• _COMPITI_:
1) Nel brano sulle elezioni afghane, elenca i luoghi nominati nella frase che comincia con "Ci sono state bombe a Logar".
2) Riprendi il brano sulle elezioni afghane e prosegui dopo la sua ultima frase.

A gridarlo sono gli oltre 7 milioni di voti, pari al 58% degli iscritti alle liste elettorali, espressi nei 6.770 seggi sparsi nel paese. Per il 64% sono uomini ma nelle città la percentuale delle donne è stata altissima. Il solo problema è che in molti seggi sono mancate le schede, sulle quali si è lesinato temendo brogli. Certo, l’affluenza è stata molto inferiore al 76.9% delle elezioni del 2004, ma quelli erano altri tempi e quasi senza talebani. Il paragone vero era con le presidenziali del 2009 e il risultato è più che lusinghiero. Allora i votanti furono 4.597.727, pari al 31,4% e si registrarono circa 400 attacchi talebani (“il giorno più violento da 15 anni” secondo il rapporto Onu/Unama), stavolta alle urne è andato il 60-66% più elettori e il numero degli attacchi _ 140 secondo il governo _ è enormemente inferiore e sono rimasti chiusi “solo” 959 seggi. Ci sono state bombe a Logar e a Zabul, attentatori suicidi sono stati uccisi a Ghazni e Khost, razzi lanciato in tre distretti a Kandahar, bombe piazzate a Kabul e scontri tra forze di sicurezza e talebani. Ma il bilancio dice tutto: son morti 9 poliziotti, 7 militari e 4 civili a fronte di 101 talebani uccisi (54 dei quali a Ghazni, 21 a Faryab, 16 nel Kunar e 8 a Farah più i due attentatori suicidi). E il tutto garantendo la sicurezza esclusivamente con le forze afghane, senza far ricorso ai militari Isaf. Se un raggiante presidente Karzai (“abbiamo dimostrato al mondo che questo è un paese guidato dal popolo”) ha esagerato con la retorica, è pur vero che è andata piuttosto bene.

• _DATI RACCOLTI_:

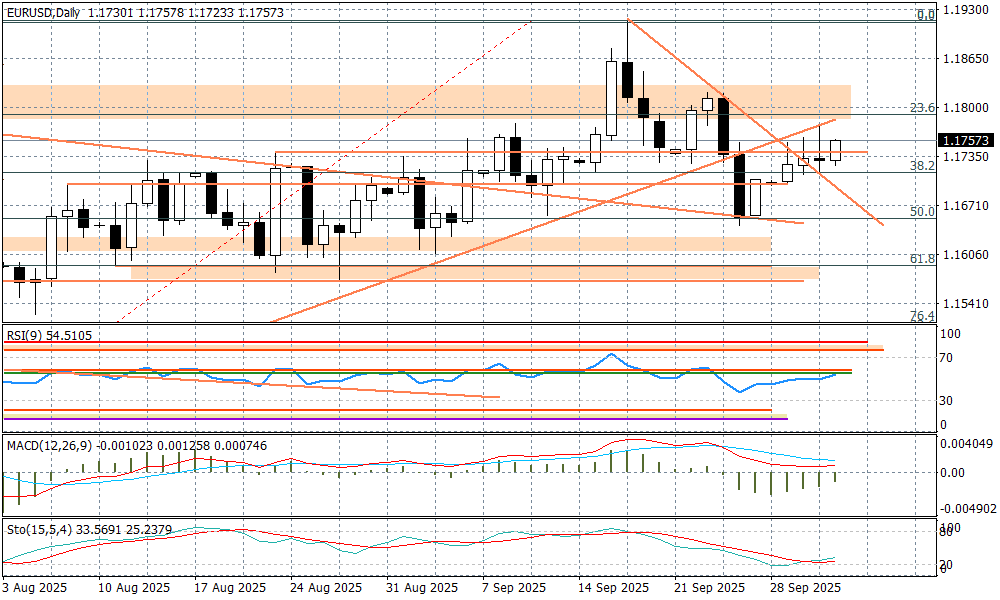The height and width of the screenshot is (600, 1000).
Task: Select the 1.16060 price axis label
Action: [965, 255]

• _RISPOSTE_:
1) Logar, Zabul, Ghazni, Khost, Kandahar, Kabul

2)
E’ ancora presto per dire chi sarà il prossimo presidente afghano. Per il conteggio c’è tempo fino al 14 aprile, e visto che la scorsa volta furono annullati un milione di voti, i brogli attesi peseranno non poco sull’esito. Ma dalle primissime indicazioni che vengono dai seggi sembra confermata la tendenza al ballottaggio il 28 maggio. Se la giocano in tre: il tagiko Abdullah Abdullah, e due esponenti di etnia pashtun, l’ex ministro delle Finanze Asraf Ghani e l’ex ministro degli esteri Zalmai Rassoul. Uno di loro due resterà fuori. Ma quello che pare sicuro è che Karzai ha un margine di manovra ampio e non difetta di spregiudicatezza e manovrerà per far vincere il ballottaggio a chiunque emergerà come lo sfidante di Abdullah Abdullah.Da presidente in carica ha nominato la commissione elettorale centrale, ha in mano quelle provinciali. E l’Afghanistan non è la Svizzera.

Secondo i primi dati raccolti dal’agenzia Pajwok su un campione di 133.984 voti, in testa c’è Ashraf Ghani con il 42.2% seguito da Abdullah Abdullah con il 40,7% e Rassoul con un deludente 7,6%. La partita per il potere a Kabul è solo all’inizio, ma per ora, politicamente oltre che militarmente, c’è uno sconfitto, i talebani. Non male, dopotutto.